264話
「ちょ……ちょっと待て、春……」
「それでも反対するなら、私、家出するから。家出したら、もう二度とお父さんって呼ばないからね?」
「は……春ぅ……」
春香の実親から逃れる為に泣く泣く里美の旧姓である『市村』を名乗るようになった。実親が従業員達に『東雲春香は居るか?』と訊ねられても『そんな人は居ません』と言わせる為に。
そして、どこで聞かれているか分からないと言う警戒をする事から直樹達を父母と呼ばすに『先生』と呼ぶようには言ったが、直樹は『お父さん』と呼ばれたいと切望していた。
「そ……それだけはぁ……」
春香に初めて『お父さん』と呼ばれた日の事を思い出すだけで涙腺が崩壊してしまう直樹には、『お父さんと呼ばない』と言うのはとどめとも言えるセリフだった。
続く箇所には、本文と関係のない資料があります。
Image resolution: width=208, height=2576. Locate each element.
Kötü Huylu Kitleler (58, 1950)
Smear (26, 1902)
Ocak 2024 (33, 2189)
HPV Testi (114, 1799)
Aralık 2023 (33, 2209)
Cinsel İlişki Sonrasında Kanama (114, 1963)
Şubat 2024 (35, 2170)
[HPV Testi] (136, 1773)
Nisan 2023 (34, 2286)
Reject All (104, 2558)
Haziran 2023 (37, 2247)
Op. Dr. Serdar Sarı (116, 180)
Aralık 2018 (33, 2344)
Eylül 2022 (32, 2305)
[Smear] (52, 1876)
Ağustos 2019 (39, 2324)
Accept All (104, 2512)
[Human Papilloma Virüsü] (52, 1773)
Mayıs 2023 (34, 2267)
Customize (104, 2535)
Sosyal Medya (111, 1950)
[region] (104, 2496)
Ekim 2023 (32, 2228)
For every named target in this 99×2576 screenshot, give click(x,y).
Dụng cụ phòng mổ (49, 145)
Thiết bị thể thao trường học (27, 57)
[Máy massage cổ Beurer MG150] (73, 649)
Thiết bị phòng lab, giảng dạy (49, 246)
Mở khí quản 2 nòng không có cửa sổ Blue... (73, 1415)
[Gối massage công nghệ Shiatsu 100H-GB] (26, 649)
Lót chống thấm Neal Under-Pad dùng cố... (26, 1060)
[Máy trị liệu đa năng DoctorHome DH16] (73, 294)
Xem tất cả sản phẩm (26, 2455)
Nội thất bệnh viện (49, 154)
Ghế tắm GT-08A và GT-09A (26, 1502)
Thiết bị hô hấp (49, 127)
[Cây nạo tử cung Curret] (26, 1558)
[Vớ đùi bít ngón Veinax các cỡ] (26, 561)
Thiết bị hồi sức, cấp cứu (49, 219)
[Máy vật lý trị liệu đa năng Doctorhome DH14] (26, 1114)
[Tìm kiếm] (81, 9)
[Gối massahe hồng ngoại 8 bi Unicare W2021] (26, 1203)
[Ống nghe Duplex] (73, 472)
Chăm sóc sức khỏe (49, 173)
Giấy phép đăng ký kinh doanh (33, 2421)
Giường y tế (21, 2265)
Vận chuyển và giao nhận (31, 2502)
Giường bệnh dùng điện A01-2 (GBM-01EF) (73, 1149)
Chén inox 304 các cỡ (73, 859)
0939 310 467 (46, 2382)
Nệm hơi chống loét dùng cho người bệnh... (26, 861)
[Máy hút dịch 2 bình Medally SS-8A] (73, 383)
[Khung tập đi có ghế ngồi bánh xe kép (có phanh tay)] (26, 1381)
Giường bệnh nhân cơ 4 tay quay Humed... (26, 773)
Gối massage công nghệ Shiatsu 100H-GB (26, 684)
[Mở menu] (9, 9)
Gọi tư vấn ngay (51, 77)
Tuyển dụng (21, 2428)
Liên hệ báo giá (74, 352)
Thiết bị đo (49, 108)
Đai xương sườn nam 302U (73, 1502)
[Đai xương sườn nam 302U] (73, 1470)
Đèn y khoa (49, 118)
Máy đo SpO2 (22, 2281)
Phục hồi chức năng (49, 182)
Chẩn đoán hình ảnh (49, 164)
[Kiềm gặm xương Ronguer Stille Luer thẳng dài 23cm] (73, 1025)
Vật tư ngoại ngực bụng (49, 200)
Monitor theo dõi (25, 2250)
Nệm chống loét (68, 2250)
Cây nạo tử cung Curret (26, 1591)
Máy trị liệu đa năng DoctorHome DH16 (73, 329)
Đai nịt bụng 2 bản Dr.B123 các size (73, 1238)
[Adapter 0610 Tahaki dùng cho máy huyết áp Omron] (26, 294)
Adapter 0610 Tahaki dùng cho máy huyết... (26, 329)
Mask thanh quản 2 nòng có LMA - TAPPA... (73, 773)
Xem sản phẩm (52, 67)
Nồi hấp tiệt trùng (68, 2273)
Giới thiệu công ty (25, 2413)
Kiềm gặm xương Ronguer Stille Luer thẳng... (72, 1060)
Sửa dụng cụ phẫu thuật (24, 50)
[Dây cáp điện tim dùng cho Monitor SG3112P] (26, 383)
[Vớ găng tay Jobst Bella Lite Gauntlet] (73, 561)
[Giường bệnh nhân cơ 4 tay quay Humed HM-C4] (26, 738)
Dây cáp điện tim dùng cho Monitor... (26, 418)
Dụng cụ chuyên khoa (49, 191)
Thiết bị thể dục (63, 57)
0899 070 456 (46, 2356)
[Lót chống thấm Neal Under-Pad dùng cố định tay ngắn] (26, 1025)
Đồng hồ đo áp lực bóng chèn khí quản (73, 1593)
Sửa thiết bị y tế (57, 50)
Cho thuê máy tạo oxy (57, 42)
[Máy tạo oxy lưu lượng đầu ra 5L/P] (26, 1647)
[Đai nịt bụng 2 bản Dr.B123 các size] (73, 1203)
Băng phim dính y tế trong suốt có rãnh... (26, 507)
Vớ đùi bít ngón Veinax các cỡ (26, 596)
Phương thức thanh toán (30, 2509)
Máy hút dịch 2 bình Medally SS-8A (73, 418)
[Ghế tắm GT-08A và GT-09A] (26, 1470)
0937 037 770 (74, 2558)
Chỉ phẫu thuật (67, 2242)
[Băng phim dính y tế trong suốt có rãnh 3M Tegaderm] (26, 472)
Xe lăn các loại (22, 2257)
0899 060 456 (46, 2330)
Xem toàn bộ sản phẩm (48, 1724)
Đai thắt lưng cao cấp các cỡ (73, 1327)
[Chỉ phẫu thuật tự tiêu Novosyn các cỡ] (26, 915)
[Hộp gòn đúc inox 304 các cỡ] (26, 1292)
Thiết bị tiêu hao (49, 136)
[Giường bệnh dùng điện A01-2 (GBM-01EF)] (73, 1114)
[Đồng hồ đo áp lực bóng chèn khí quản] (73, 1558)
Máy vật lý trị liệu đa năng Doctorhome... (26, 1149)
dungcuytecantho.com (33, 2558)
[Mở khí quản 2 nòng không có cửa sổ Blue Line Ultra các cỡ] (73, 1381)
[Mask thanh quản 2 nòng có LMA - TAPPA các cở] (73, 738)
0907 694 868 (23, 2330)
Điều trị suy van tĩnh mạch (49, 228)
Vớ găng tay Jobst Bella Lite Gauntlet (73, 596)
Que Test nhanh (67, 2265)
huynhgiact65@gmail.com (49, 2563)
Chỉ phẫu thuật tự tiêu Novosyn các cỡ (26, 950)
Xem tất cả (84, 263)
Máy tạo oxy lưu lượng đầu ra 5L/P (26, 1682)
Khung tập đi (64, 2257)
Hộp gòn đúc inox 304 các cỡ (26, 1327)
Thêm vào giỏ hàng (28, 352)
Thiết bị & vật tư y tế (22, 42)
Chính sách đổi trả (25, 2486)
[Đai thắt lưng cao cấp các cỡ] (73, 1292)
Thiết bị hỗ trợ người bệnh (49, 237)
「雄太くんのどこが駄目なの? 優しいし、真面目だし、お仕事もちゃんとしてるよ? 何より私の事を大切にしてくれてるじゃない」
そう言い切った春香の頭を里美が優しく撫でた。
「お母さん……」
「もうそれぐらいにしてあげなさい、春香。直樹は……父親って言うのはね、理屈じゃなく娘を奪って行く男は全て敵なのよ。ビックリする様なイケメンでも、資産が国家予算並であってもね」
そう言われて春香は直樹を見た。
薄汚れた春香を連れ帰り、苦労に苦労を重ねて養女に迎えてくれた。しつこく金の無心をする実親から守ってくれた。笑えなくなった春香の為に骨を折ってくれた。深く深く愛情を持って育ててくれた直樹がしょぼくれて座っていた。
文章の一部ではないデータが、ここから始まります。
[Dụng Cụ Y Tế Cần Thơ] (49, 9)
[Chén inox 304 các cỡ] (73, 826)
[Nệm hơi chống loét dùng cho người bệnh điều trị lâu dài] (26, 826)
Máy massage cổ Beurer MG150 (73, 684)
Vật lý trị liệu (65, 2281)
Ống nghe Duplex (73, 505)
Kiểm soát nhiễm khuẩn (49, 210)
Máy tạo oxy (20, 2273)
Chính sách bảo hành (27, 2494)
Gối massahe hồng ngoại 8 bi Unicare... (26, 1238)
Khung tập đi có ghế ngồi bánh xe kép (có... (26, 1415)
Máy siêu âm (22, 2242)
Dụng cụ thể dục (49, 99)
「お父さん……。私、お父さんと出会えて本当に良かったって思ってる。お父さんとお母さんの子供になれて本当に幸せだよ」
「春ぅ……」
直樹が大きな体を震わせて目を潤ませていた。
「私、どれだけ感謝してもし切れないぐらい感謝してる。結婚しても、なるべく帰って来るからね?」
「本当か? 本当にか?」
春香はニッコリと笑って頷いた。
「うん。結婚したら『お父さん』って呼ぶから。たまにはご飯作りに帰って来るし、肩叩きもするよ。雄太くんが遠征に行った時は泊まりに来るから」
「うん、うん」
春香はテーブルの上で固く握られた直樹の手の上に自分の手を重ねた。
「結婚しても、私がお父さんとお母さんの子供である事に変りはないの。だって、お父さんとお母さんが大好きだもん。だから、雄太くんとの結婚を認めて?」
「分かった。認める」
「ありがとう、お父さん」
春香の圧勝と言って良いぐらいだった。結婚の許しを得た春香にティッシュを手渡された直樹は何度も鼻をかんでいた。
「ほらね?」
「あはは……」
里美がコッソリと囁くと雄太は苦笑いを浮べた。
「鷹羽……じゃなくて、雄太くん」
「あ……はい」
今までと違い名前で呼ばれた事に驚き雄太を姿勢を正した。
「今までも……何度も言って来たように、春は俺達の大事な大事な娘だ。君の周りで春が100%歓迎されていないのは分かっている」
「はい……。分かっています」
G1を獲ったら結婚をすると慎一郎に宣言をしたが、実際に許しを得られるか雄太にも分からなかった。そして、春香との交際すら反対をしていた調教師達の反応を想像すると不安にはなる。
「競馬と言う特殊な世界の事は俺達には分からない。だから、君が春を守ってやってくれ」
「はい。正直……苦労する事が多いと思います。それでも、俺は精一杯春香を守ります。俺と一緒に夢を追いかけてくれる大切な春香を」
「ああ。春の笑顔と幸せを守ってやってくれ」
「はい」
雄太の力強く優しい言葉に、春香だけでなく里美も目を潤ませていた。
雄太はぼんやりと見慣れた天井を見上げながら、今日一日の出来事を思い返していた。
(俺……G1獲れたんだなぁ……)
「雄太くん、電気消すよ?」
「ああ」
並んでベッドに潜り込み、春香の体をギュッと抱き締める。
(春香……。俺の大事な恋人が大事な婚約者になったんだ)
雄太にとっても春香にとっても、一生忘れる事が出来ない一日になった。